Why Argentina can claim a Tour de France winner

Despite the Tour de San Luis – the biggest stage race in Argentina, and the 2012 season opener for many big-name riders – it’s fair to say that cycling isn’t the biggest of sports in the huge country, despite lurking under the shadows of the Andes mountains. These peaks have borne great riders from Argentina’s neighbour Colombia, who can boast podium finishes and stage victories in the Tour de France. Argentina certainly can’t.

They may not be able to show off illustrious names such as Fabio Parra, the Colombian who finished third in the 1988 Tour de France, Lucho Herrera, winner of the Dauphine Libere (twice) and 1987 Vuelta a Espana victor, or even Mauricio Soler, 2007 Tour de France King of the Mountains. However, they do have a couple of riders whom they can claim as their own – and you might not even realise it. The first of which is Milan-San Remo and twice Tour de France winner (the first ever man to do a double) Lucien Petit-Breton.

Petit-Breton was given the nickname 'L'elegant Argentin' (image courtesy of Wikipedia)

Not a very Argentinean name, is it? Well, that’s because, unsurprisingly, he wasn’t Argentinean. Born in Plessé, Britanny, this Frenchman has an extremely strong connection with the South American nation, and began his cycling career there. It all started in the capital, Buenos Aires.

His family emigrated when he was six years old after his father, a watchmaker, lost a local election. They sailed off to Argentina, a country looking for artisans, with his father hoping to continue his business abroad.

Petit-Breton worked as a groom at the Jockey Club in Buenos Aires at 14, and supposedly won a bicycle in a lottery before immediately throwing himself into local races. It was evident he had a knack for his passion, with success most obvious on the track. In 1899, the Frenchman became national champion of Argentina, both on the track and road.

He became a professional in 1902, and his racing licence was under the name Lucien Breton (later changed to Lucien Petit-Breton due to another cyclist going by the name of Breton) rather than his birth name Mazan – as his father didn’t approve of becoming a cyclist, supposedly likening it to being a circus clown.

Petit-Breton went back to France, and earned the nickname ‘L’Elegant Argentin’. It’s easy to see why, looking at his dashing appearance on the bike!

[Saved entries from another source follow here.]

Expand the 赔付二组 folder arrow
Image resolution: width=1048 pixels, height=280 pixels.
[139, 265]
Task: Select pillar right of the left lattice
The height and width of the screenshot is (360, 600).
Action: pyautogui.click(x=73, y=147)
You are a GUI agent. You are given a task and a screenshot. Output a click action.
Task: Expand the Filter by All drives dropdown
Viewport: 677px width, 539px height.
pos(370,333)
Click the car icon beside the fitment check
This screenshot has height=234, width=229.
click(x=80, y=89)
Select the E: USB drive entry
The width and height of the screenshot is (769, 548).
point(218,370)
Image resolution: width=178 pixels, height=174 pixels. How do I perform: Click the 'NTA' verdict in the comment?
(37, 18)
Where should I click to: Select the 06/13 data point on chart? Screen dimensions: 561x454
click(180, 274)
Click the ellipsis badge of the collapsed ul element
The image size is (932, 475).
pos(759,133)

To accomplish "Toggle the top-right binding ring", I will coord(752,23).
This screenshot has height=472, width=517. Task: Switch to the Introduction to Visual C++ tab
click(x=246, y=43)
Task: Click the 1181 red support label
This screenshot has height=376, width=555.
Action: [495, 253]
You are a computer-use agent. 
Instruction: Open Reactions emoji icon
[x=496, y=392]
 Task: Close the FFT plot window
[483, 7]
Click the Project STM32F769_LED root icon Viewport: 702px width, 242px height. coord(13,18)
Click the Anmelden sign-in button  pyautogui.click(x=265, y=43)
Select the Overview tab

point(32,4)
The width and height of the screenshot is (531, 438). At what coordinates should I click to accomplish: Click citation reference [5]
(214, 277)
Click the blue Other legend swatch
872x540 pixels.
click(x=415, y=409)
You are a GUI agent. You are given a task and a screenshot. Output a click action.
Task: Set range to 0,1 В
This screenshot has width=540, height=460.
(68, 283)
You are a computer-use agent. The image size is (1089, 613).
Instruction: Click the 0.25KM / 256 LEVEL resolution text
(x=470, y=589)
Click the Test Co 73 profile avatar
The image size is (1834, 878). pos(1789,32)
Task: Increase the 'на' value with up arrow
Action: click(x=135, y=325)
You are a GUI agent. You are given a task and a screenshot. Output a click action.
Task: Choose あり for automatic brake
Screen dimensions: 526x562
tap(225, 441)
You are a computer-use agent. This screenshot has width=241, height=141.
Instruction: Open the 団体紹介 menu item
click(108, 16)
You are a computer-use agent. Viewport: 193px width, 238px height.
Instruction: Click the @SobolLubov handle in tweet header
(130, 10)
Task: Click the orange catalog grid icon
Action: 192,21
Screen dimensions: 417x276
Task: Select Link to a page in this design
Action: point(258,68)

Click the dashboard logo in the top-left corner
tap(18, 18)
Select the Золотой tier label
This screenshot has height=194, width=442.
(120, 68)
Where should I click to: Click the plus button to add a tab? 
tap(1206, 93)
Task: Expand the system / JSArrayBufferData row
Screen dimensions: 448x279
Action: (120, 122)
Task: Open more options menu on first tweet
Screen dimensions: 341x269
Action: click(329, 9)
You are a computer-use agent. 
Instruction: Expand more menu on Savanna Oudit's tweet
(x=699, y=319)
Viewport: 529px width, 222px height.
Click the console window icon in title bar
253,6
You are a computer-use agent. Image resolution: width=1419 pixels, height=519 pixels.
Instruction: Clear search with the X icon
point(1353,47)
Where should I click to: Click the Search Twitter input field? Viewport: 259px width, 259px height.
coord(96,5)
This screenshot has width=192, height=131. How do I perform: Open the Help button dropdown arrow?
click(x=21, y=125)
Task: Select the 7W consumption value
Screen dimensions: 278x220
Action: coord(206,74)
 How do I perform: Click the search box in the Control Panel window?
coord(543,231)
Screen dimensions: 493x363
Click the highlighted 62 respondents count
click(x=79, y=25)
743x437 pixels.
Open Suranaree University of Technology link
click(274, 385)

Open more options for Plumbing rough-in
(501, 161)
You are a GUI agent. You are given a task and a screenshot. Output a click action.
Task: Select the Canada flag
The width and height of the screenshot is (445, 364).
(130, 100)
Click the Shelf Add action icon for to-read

He won the Bol d’Or, a 24-hour track endurance race, in 1904, a year before finishing fifth in his first Tour de France.

In 1907 he won the first ever Milan-San Remo race, before winning his first Tour de France, repeating the feat a year later. He died in a car crash in 1917 in World War I, fighting for his country of birth. Petit-Breton is without doubt Argentina’s biggest claim to cycling fame, with an incredible story behind his success.

Flecha has earned the nickname 'Van der Flecha' for his cobble-riding abilities (image courtesy of Team Sky)

Another, more modern rider who Argentina may claim as their own is Team Sky’s Juan Antonio Flecha (a rather more Argentinian name than Petit-Breton), who rides for Spain.

The classics specialist was actually born in Junin, a city in the province of Buenos Aires, and he lived in his country of birth until the age of 11, when he moved to Sitges, 35 kilometres south-west of Barcelona.

The dusty mountain paths of the Andes and the slippery cobbles of northern France seem polar opposites, but 2010 Omloop Het Nieuwsblad winner Flecha, who’s finished in the top ten of Paris-Roubaix six times with a career best of second place, claims that it was the terrain in his home town which has made him so successful on the pavé:

I lived on a pavé street [in Junin]. I always had to ride a few kilometres on pavé to get out of town. Pavé was always linked to me; here in Europe they see me like a weird one, the Spaniard who likes pavé, however, I have come back to my origins, to my roots. … So, pavé is not so strange for me as they think.

So, whilst it appears that the most successful Argentinian riders in the history of the sport are Saxo Bank’s Haedo brothers from the small city of Chascomus in the province of Buenos Aires, Argentina could claim that they have had a two-time Tour de France winner and one of the greatest cobbles riders in modern cycling as their own . Not even Colombia can say that!